Re: inDataset (was Notes from today's meeting)

On Tue, Jun 4, 2013 at 3:05 PM, Michel Dumontier <michel.dumontier@gmail.com
> wrote:

>
>
>
> On Tue, Jun 4, 2013 at 2:40 PM, Jerven Bolleman <me@jerven.eu> wrote:
>
>>
>>
>>
>> On Tue, Jun 4, 2013 at 11:36 AM, Alasdair J G Gray <
>> Alasdair.Gray@manchester.ac.uk> wrote:
>>
>>>
>>> On 3 Jun 2013, at 17:51, Michel Dumontier <michel.dumontier@gmail.com>
>>> wrote:
>>>
>>> About void:inDataset I personally don't like it. I suspect it would cost
>>>> me a 13% growth in triple size for negligible benefits. This also means
>>>> that the dataset description starts to affect the data. Although I could
>>>> only present this in the rest / linked data interface and not in the sparql
>>>> endpoint. I am worried that I can not put it into the FTP data dump rdf. As
>>>> the data item concept does not map 1:1 on a set of triples that are atomic.
>>>>
>>>>
>>> i'm not sure that i completely understand your objection. the primary
>>> use of void:inDataset is to link data items to the dataset description, and
>>> as such supports linked data applications without looking at the graph for
>>> a potential, but un-guaranteed provenance description. Using void:inDataset
>>> is normal practice in the RDF / linked data community. It would be strange
>>> to not include it in any RDF dataset if you have the dataset description.
>>>
>>> http://www.w3.org/TR/void/#backlinks
>>>
>>>
>>>
>>>> e.g. someone can use just the UniProtKB sequences. Once they did that
>>>> is it still the same dataset that I published it as? I don't think so.
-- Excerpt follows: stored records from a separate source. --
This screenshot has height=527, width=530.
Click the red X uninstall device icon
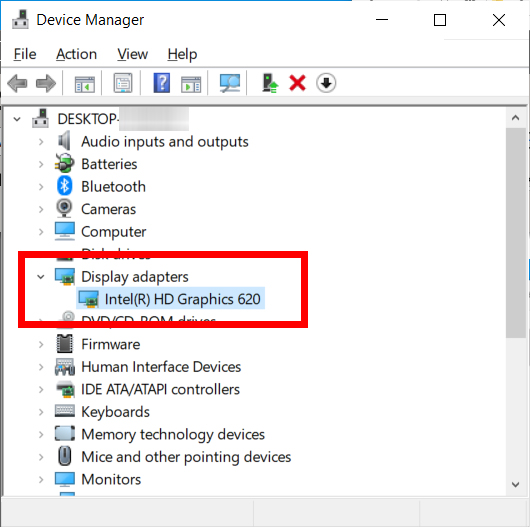(297, 83)
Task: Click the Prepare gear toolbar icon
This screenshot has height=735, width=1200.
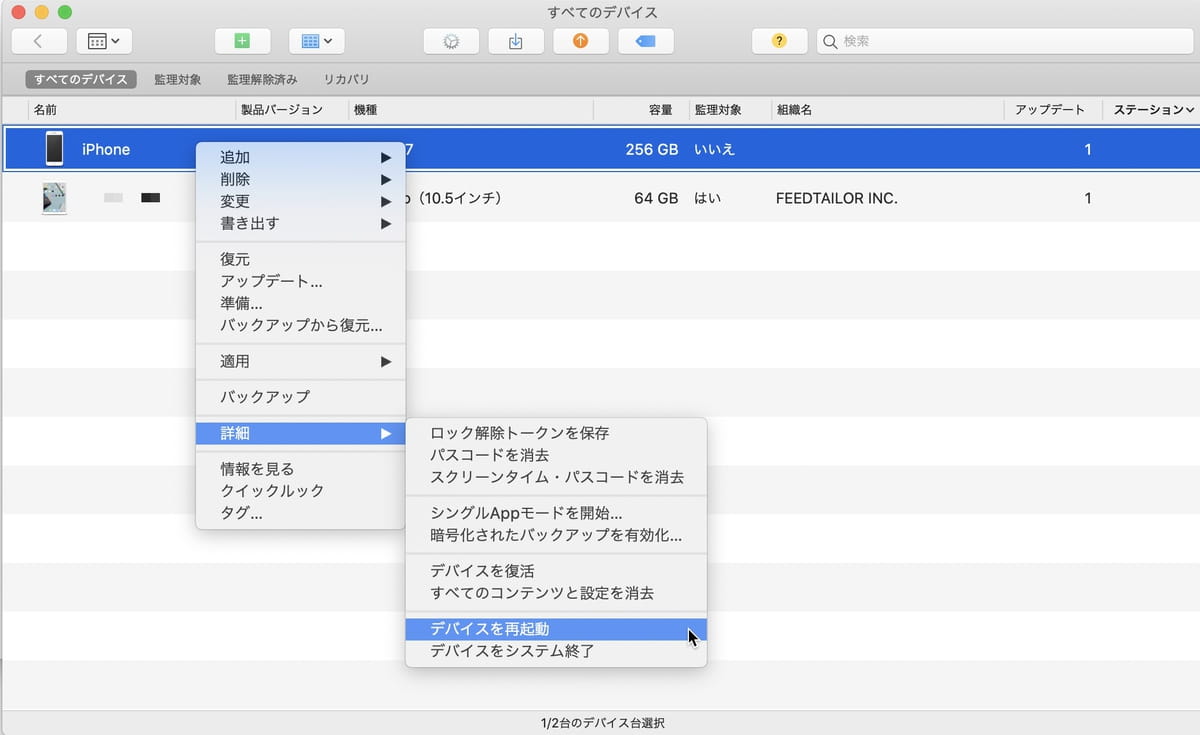Action: click(451, 41)
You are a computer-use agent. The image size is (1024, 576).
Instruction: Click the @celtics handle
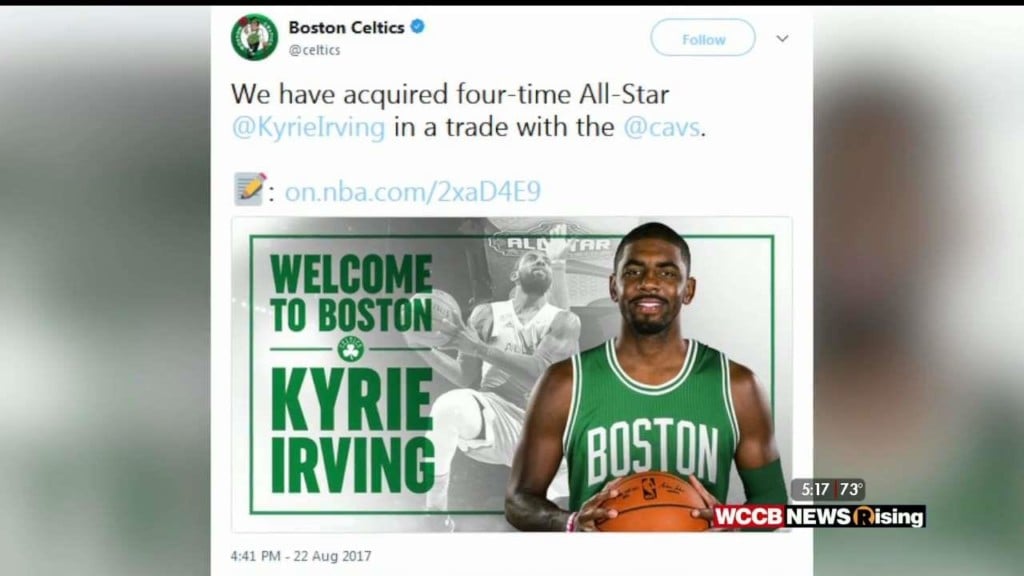click(314, 50)
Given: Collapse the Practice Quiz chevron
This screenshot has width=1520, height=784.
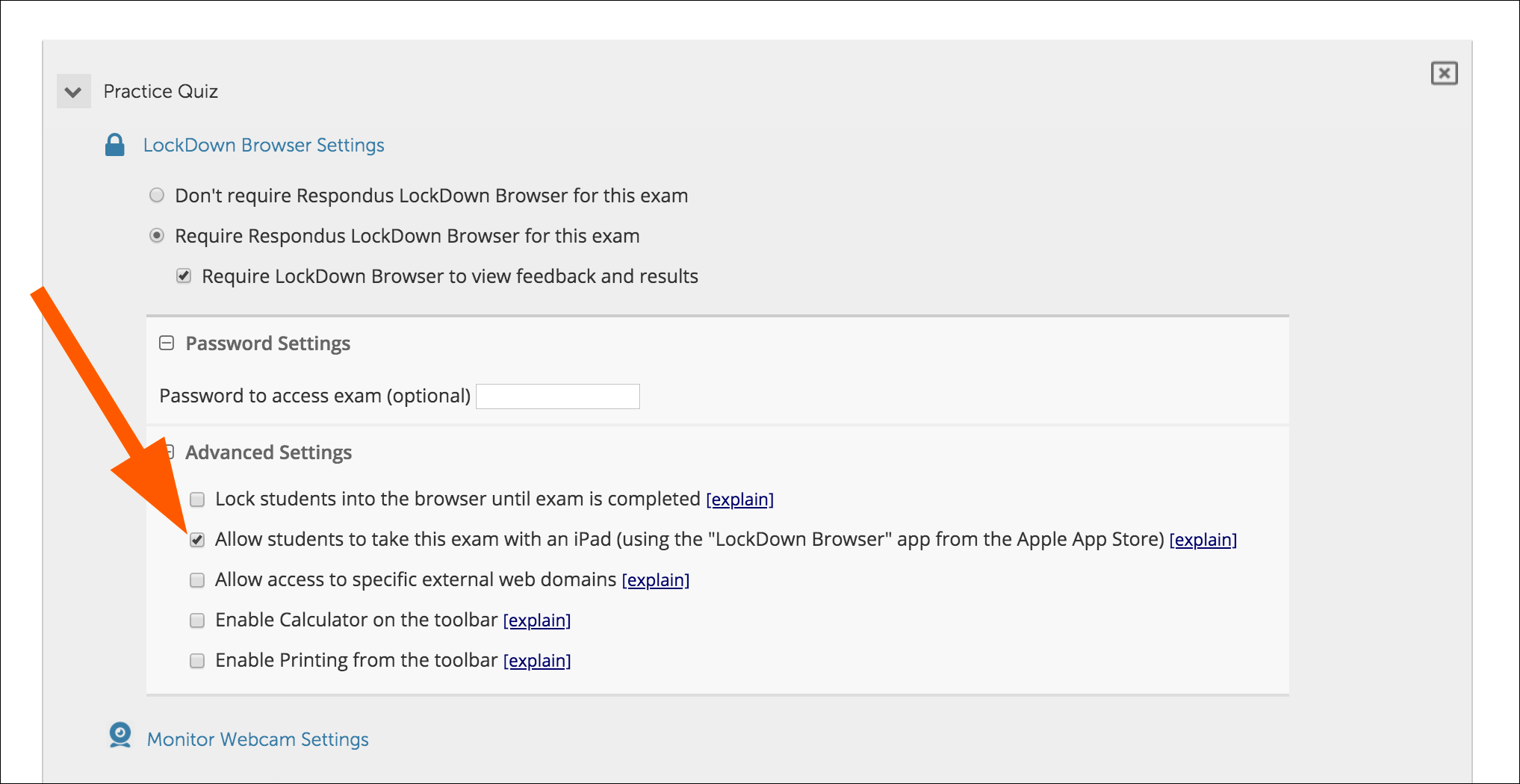Looking at the screenshot, I should [x=73, y=92].
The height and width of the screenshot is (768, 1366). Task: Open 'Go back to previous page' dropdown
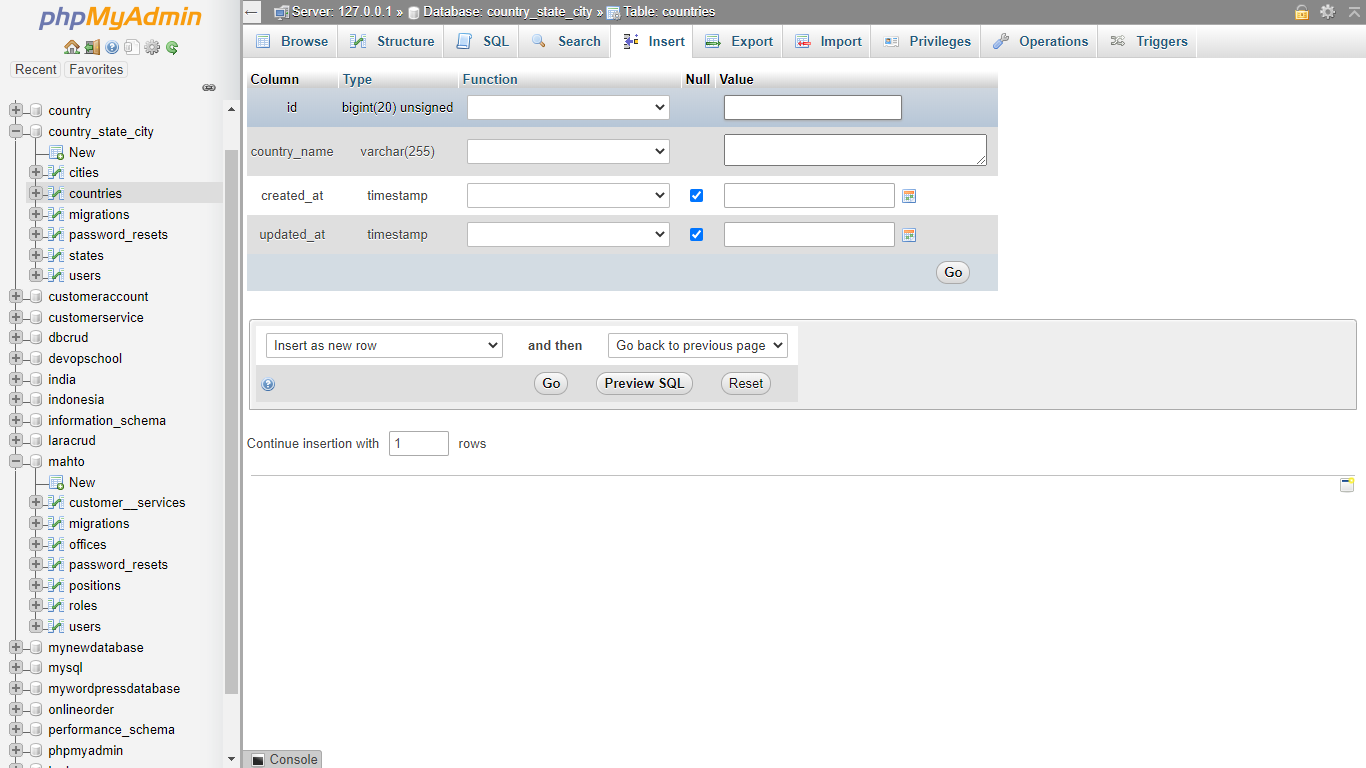click(698, 345)
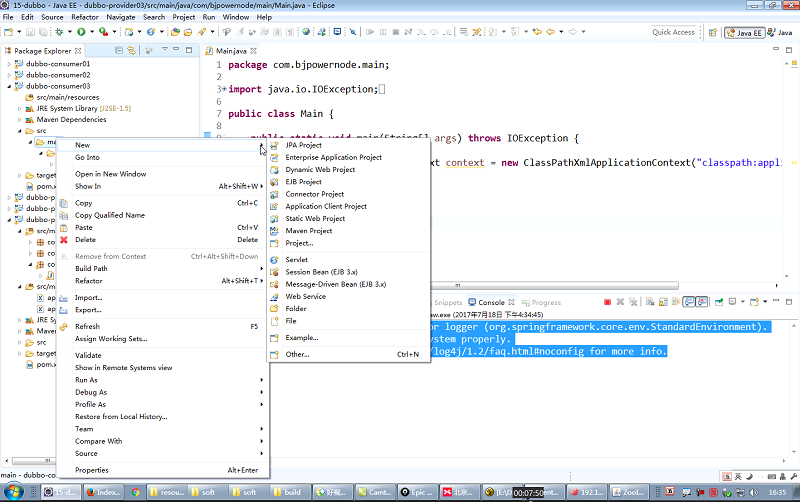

>>>> Which means uniprot end users need to be careful to remove more triples.
>>>> Which why I disagree with alasdair's call for MUST.
>>>>
>>>>
>>> if one wanted to know which version/issue of uniprot that the sequences
>>> came from, it would be necessary to provide access to the dataset
>>> description. if the void:inDataset predicate is used, the user need not
>>> even retrieve that to store locally, as you should provide resolution
>>> services to those dataset descriptions.
>>>
>>>
>>> I also do not follow your objection. If you have created a file that
>>> contains a subset of the data, then you can declare this to be a subset of
>>> the parent-versioned-formatted dataset, ideally with some way of
>>> distinguishing the content of the dataset.
>>>
>> I will try to explain my objections. The fist is the dataset is a set of
>> triples while the void:inDataset is a predicate on a single
>> resource/entity/subject.
>> So as I have 1.4 billion entities I would add 1.4 billion void:inDataset
>> triples. Which to me seems like the incorrect thing to do.
>>
>
>  we would like to know the provenance of every data item. if you define
> 1.4 billion entities, then you should provide 1.4 billion links to their
> provenance.
>
>
>>  Well you say you should only add them to the "important" resources and
>> then we are down to a 100 million of these statements.
>> Yet for users who use slices of our data these void:inDataset triples are
>> annoying/misleading especially if they merge them with their own sources.
>>
>> e.g.
>>
>> uniref:UniRef100_ up:sequenceFor uniprot:P12345 .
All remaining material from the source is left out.